═════ Stored data ═════

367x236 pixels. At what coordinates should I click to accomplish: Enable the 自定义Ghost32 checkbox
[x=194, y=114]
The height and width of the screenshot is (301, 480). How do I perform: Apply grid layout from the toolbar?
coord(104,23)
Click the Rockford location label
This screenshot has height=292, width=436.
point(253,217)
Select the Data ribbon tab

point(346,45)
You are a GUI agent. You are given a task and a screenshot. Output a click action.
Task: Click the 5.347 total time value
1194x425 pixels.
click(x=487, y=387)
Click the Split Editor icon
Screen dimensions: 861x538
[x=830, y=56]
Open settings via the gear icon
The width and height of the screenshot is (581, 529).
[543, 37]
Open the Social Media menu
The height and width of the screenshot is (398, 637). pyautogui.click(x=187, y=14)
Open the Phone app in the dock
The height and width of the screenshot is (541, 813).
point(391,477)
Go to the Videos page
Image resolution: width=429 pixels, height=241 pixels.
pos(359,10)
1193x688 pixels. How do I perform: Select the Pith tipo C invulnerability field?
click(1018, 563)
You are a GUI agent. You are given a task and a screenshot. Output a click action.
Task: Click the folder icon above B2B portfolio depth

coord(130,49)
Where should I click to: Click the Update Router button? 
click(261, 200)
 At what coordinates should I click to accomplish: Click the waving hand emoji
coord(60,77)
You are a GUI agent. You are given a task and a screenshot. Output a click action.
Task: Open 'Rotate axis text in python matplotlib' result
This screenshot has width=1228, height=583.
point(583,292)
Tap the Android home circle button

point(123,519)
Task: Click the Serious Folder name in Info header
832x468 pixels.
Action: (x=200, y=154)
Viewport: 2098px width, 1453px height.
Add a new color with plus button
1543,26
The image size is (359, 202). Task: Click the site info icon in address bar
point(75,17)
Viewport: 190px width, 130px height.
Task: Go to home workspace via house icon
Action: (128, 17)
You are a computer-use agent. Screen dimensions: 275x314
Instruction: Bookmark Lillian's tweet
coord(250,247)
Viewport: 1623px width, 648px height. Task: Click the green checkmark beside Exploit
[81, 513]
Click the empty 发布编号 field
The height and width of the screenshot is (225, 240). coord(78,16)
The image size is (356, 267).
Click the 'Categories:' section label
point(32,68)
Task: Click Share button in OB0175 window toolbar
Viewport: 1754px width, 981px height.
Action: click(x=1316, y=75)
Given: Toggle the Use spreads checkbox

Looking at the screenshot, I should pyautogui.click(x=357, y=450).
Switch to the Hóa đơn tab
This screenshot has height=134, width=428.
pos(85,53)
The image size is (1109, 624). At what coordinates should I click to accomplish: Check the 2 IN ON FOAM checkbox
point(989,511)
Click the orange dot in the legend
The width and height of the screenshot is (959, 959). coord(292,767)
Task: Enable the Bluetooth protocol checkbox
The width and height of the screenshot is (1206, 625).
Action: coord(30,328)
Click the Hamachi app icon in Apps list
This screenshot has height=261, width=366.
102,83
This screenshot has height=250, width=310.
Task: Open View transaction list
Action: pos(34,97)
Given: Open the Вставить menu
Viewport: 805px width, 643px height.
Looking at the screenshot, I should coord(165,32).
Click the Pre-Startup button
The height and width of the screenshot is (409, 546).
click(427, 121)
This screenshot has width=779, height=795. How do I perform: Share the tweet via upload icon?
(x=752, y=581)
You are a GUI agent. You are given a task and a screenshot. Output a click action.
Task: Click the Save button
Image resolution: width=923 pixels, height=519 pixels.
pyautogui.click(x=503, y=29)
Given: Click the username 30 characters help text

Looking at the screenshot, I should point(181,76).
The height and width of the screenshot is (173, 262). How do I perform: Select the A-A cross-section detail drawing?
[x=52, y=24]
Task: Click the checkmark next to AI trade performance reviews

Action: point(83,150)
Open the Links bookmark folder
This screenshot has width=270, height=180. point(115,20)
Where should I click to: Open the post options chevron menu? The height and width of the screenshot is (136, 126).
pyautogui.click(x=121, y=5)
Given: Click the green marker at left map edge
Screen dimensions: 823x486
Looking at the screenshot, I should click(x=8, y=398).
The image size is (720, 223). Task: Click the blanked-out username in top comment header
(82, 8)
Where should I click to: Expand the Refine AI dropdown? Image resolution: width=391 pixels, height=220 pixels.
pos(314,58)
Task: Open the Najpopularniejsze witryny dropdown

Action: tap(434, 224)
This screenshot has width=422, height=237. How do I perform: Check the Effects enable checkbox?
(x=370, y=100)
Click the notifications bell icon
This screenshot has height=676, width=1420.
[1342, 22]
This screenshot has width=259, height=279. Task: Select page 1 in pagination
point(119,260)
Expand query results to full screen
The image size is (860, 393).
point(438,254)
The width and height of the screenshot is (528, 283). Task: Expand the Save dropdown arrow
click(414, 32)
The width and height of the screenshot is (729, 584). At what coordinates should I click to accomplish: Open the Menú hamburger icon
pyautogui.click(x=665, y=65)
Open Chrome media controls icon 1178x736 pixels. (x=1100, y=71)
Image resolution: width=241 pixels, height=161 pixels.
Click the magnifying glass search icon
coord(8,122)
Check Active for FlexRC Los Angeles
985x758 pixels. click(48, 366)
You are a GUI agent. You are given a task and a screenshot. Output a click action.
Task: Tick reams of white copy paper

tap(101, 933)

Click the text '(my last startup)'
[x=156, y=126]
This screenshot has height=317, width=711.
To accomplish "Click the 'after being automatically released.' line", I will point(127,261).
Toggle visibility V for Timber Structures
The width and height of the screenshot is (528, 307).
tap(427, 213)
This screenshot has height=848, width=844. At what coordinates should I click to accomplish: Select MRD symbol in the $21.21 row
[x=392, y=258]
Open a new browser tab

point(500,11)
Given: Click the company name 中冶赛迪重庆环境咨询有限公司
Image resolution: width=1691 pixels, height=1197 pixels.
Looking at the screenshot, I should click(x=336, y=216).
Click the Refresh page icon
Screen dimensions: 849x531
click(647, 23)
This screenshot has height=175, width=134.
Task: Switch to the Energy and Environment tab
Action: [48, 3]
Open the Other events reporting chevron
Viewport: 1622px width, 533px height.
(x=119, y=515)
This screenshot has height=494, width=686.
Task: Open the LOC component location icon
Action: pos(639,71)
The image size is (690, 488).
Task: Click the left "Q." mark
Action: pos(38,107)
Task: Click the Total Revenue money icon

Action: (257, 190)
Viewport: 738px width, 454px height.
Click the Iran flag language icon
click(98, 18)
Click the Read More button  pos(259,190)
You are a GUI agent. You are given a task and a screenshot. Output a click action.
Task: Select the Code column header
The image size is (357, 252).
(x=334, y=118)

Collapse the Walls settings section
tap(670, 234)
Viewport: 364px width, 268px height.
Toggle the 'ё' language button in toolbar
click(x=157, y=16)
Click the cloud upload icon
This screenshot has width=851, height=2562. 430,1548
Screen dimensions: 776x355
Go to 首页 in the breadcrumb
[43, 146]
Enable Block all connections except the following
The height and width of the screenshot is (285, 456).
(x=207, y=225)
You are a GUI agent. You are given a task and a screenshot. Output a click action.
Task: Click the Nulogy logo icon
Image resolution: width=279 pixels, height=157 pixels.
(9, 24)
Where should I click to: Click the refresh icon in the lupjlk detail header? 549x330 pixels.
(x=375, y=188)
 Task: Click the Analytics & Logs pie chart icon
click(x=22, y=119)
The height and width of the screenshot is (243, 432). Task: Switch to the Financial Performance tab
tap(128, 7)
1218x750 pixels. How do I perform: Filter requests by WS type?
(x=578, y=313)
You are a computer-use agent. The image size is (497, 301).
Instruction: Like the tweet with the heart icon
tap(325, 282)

═════

**Aim of the exercise**
Return, unchanged, everything in the records from the line containing "Click the cloud upload icon" down to the end of the records.

**Solution**
Click the cloud upload icon
This screenshot has width=851, height=2562. 430,1548
Screen dimensions: 776x355
Go to 首页 in the breadcrumb
[43, 146]
Enable Block all connections except the following
The height and width of the screenshot is (285, 456).
(x=207, y=225)
You are a GUI agent. You are given a task and a screenshot. Output a click action.
Task: Click the Nulogy logo icon
Image resolution: width=279 pixels, height=157 pixels.
(9, 24)
Where should I click to: Click the refresh icon in the lupjlk detail header? 549x330 pixels.
(x=375, y=188)
 Task: Click the Analytics & Logs pie chart icon
click(x=22, y=119)
The height and width of the screenshot is (243, 432). Task: Switch to the Financial Performance tab
tap(128, 7)
1218x750 pixels. How do I perform: Filter requests by WS type?
(x=578, y=313)
You are a computer-use agent. The image size is (497, 301).
Instruction: Like the tweet with the heart icon
tap(325, 282)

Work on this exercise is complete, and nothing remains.